Si subimos un poco más alto, donde el aire ya comienza a oler a pirineo, encontramos el Torrent de la Cabana en Campdevànol. Aunque es una de las rutas más conocidas, su recorrido de siete gorgs interconectados ofrece opciones para todos los gustos. Nuestro consejo es que camines hasta los últimos saltos, donde la gente suele tener más pereza para llegar.

Cada estación de este camino de agua tiene su propia personalidad. Desde paredes de roca imponentes hasta pequeñas playas de arena de río donde extender la toalla a la sombra de los pinos. Es una excursión ideal para pasar todo el día de pícnic con los amigos.

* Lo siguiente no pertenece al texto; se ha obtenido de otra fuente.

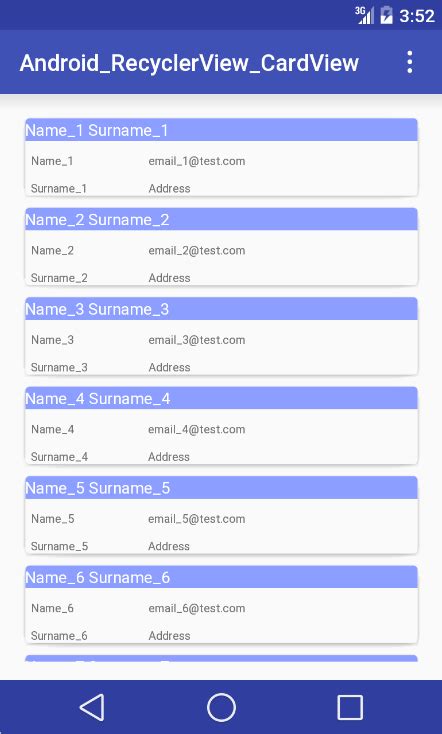Open the three-dot overflow menu

(410, 62)
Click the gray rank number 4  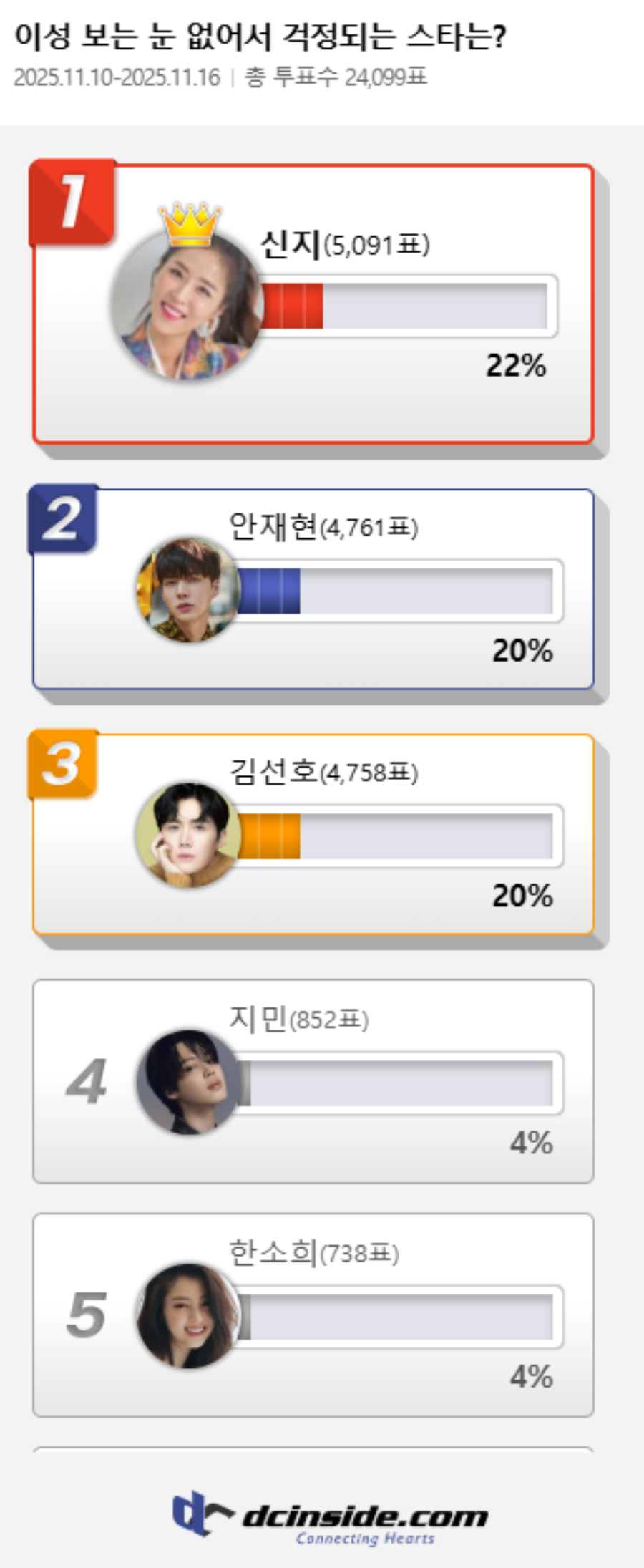tap(86, 1081)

Otra parada imprescindible es la Font de l’Adou, en el Berguedà. Aquí nace el río Bastareny en un entorno de naturaleza desbordante. Las aguas brotan de la roca con una fuerza espectacular y forman unos pequeños estanques naturales perfectos para un baño rápido y rejuvenecedor.

Rincones secretos en el corazón del Montseny

Más cerca de la capital, el Parque Natural del Montseny esconde pequeños tesoros fluviales que pocos conocen. La Riera de Martinet es uno de esos lugares donde el tiempo parece haberse detenido. El camino transcurre paralelo al agua, bajo una sombra constante que se agradece enormemente durante el mes de agosto.

A medida que avanzas por el sendero, irás descubriendo pequeños gorgs donde sumergirte en total soledad. No son las piscinas más grandes, pero sí las más íntimas y tranquilas de toda la lista. Un auténtico refugio para los amantes de la paz absoluta.

Tampoco podemos olvidarnos de las Fonts del Llobregat en Castellar de n’Hug. Aunque es un lugar de visita turística, los alrededores del río ofrecen rincones de agua cristalina donde poder refrescarse en un entorno de postal prepirenáica. El agua nace directamente de la montaña, así que prepárate para una temperatura extrema.

Consejos prácticos para tu escapada de un día

Para disfrutar al máximo de estas piscinas naturales sin sorpresas de última hora, la planificación es clave. El mejor truco es madrugar. No solo evitarás el tráfico de salida de Barcelona, sino que podrás aparcar fácilmente en las zonas habilitadas, que suelen tener plazas muy limitadas.

Además, llegar temprano te permitirá disfrutar de la naturaleza en su estado más puro, antes de que el sol esté en su punto más alto y comiencen a llegar los excursionistas de mediodía. El silencio de primera hora de la mañana en estos lugares es algo que no se paga con dinero.

No olvides llevar suficiente agua, comida para pasar el día y, sobre todo, respetar las normativas locales de cada municipio. Muchos de estos espacios prohíben el acceso con animales de compañía o requieren una pequeña tasa de entrada que se utiliza para el mantenimiento y la limpieza del entorno.

El calor extremo ya no es una excusa para quedarse en casa. Este fin de semana, toma la mochila, ponte los escarpines y sal a descubrir la Cataluña más fresca y salvaje. Tu cuerpo y tu mente te lo agradecerán.